There is for me a deeply grounded but radical form of hope, with evidence that is both intimately mundane and potentially momentous.
It is too late to give up hope and I can name a long global list of scientists, scholars, philosophers, artists, theologians, anatomists, visionaries, healers, teachers, and movement advocates that are coalescing upon a practical somatic paradigm shift. This is an alternative in which a viable, deep adaptive response emerges not from our intellect but from within the body and life itself.
For me I find this within the myofascial synergy of the deep core of our bodies, an interoceptive sensory motor system that matches and compliments and literally undergirds our more conventional and better known exteroceptive sensory motor system.

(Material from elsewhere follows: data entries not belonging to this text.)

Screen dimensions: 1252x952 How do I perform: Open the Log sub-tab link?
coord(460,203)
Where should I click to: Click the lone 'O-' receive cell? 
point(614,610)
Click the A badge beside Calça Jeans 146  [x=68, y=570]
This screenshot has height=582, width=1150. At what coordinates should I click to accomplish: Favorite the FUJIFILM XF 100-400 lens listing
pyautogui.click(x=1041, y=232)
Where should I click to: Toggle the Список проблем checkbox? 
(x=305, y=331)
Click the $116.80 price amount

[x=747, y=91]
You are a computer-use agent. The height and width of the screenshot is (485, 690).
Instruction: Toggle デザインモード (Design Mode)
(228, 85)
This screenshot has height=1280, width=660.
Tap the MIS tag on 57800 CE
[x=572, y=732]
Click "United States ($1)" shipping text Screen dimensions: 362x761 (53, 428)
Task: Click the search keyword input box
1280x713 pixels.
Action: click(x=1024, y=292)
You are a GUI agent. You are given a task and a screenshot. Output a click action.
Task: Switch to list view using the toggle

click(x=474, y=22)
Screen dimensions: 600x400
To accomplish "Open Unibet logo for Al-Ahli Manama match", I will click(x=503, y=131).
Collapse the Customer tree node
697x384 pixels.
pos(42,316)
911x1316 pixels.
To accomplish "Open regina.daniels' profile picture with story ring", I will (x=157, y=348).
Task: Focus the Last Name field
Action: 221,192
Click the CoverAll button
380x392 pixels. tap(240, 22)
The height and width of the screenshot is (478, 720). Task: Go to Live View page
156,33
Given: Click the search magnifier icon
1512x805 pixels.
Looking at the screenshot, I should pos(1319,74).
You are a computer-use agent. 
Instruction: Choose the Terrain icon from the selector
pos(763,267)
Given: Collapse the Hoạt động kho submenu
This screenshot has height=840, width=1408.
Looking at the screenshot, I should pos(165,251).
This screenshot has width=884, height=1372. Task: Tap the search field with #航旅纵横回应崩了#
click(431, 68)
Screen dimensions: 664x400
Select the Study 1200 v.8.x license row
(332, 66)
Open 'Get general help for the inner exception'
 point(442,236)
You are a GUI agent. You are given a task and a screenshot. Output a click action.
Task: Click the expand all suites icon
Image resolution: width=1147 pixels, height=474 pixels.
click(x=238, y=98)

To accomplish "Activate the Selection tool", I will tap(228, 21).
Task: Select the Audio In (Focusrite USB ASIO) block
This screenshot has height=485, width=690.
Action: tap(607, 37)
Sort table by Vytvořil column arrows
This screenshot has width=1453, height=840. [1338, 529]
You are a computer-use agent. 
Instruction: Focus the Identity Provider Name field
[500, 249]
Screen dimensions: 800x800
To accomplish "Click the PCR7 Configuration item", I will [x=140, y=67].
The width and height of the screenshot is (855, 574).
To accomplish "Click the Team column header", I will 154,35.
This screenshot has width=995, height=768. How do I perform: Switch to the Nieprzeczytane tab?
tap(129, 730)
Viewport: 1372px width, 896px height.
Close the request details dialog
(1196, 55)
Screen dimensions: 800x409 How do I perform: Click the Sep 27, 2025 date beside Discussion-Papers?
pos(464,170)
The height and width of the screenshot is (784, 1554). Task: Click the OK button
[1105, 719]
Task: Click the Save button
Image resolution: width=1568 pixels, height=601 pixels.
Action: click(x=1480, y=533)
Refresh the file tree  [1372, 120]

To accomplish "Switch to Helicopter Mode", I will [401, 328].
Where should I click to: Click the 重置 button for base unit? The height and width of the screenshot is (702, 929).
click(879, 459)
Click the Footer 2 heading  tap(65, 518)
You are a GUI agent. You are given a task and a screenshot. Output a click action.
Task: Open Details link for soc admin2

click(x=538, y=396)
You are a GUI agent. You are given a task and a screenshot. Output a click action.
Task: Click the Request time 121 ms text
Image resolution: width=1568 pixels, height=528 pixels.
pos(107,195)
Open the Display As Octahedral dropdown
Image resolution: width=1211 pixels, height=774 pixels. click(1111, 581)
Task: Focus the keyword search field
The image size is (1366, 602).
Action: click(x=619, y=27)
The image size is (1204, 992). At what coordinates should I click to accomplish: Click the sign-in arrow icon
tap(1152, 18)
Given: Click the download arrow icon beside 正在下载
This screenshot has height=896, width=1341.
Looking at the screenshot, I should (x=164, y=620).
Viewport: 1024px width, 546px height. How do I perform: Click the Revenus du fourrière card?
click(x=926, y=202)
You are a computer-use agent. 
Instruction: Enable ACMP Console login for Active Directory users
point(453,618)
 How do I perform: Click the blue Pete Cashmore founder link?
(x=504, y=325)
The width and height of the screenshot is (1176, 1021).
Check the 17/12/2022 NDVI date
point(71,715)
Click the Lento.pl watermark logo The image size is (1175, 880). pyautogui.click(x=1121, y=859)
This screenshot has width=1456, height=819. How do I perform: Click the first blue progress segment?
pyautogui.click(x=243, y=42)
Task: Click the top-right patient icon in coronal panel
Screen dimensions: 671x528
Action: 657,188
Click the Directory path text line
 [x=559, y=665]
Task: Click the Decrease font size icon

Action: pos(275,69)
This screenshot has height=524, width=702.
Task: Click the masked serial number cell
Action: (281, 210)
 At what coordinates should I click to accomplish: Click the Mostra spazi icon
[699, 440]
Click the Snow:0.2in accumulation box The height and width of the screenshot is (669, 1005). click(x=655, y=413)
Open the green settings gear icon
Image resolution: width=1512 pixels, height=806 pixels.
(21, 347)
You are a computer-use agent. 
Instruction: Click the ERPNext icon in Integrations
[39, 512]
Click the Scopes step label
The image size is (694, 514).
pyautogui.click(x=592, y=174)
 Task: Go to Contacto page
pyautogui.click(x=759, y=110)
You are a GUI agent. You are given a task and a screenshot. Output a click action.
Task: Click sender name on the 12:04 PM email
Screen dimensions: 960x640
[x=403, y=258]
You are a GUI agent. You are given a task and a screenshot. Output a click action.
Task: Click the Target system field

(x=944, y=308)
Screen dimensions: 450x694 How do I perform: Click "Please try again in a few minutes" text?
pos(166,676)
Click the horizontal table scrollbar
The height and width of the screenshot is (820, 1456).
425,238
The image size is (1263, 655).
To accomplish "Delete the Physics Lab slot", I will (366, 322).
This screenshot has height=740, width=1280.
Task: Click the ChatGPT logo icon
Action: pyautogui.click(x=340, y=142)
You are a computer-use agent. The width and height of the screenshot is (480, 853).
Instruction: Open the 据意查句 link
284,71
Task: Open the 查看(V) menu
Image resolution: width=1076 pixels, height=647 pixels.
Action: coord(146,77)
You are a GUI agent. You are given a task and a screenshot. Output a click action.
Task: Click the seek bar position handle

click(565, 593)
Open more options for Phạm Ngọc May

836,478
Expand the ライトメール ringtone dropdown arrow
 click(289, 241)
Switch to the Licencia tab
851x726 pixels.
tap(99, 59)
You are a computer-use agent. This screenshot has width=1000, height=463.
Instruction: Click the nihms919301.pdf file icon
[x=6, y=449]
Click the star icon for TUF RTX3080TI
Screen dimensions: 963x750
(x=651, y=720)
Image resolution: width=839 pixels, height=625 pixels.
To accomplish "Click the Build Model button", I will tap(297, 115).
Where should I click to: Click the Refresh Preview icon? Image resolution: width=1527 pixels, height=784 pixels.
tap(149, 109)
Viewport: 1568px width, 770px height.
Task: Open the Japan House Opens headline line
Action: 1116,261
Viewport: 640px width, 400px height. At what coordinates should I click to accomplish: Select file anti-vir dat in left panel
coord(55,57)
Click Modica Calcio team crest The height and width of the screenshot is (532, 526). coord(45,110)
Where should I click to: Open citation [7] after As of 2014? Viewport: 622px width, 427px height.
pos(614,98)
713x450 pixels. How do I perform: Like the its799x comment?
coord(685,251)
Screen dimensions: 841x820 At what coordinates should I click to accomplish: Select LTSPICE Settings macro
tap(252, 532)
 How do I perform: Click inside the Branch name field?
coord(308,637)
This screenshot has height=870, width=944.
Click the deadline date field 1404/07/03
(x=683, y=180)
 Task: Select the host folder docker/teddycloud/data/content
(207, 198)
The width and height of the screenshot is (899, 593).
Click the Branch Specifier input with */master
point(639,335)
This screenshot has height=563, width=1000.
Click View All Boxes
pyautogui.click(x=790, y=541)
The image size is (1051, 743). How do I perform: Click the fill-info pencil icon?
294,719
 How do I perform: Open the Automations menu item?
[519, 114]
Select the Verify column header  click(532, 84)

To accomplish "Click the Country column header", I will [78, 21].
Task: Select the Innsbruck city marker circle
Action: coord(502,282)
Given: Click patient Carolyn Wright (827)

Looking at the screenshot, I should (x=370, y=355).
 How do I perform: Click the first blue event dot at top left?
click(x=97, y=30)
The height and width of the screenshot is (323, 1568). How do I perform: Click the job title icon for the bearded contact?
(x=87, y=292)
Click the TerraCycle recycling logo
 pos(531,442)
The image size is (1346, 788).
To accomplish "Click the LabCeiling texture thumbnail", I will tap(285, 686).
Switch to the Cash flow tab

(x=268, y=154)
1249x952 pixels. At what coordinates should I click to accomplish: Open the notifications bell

This latter superficial form of knowledge is the one that we are most familiar with and that provides all of the evidence for modern reason and modern science. Exteroception informs our thinking from the outside in and the top down. It is concrete and objectifiable and quantitative, but is not all there is. It is left hemispheric, practical, intellectual, analytical, symbolic and verbal. It is not all there is. It is not capable of the rich holistic knowledge that comes from within and from the bottom up. There is also an emergent right hemispheric form of perception that is grounded in the interoceptive sensory motor system, an anatomical fact that we cannot dispute but can easily ignore. This interoceptive sensory motor system has a specific, palpable, and distinct anatomy. It is physical; it is a form of animal intelligence and is nonverbal and non-symbolic. We are free to use words images and symbols to represent and describe the experience itself does not originate in the intellect. Unlike left hemispheric perception, is not exclusive. It is essentially integritive and inclusive. It is made though the connections that bind us together as a whole that is greater than the sum of the parts. This is the essence of it: Consilience. It is indeed the most neurologically and sensory rich part of the body, our deep inner axial core, and exceeds the neurological density of the five external senses by a wide margin.
It is within us. It is only hidden from us by our intellectual arrogance.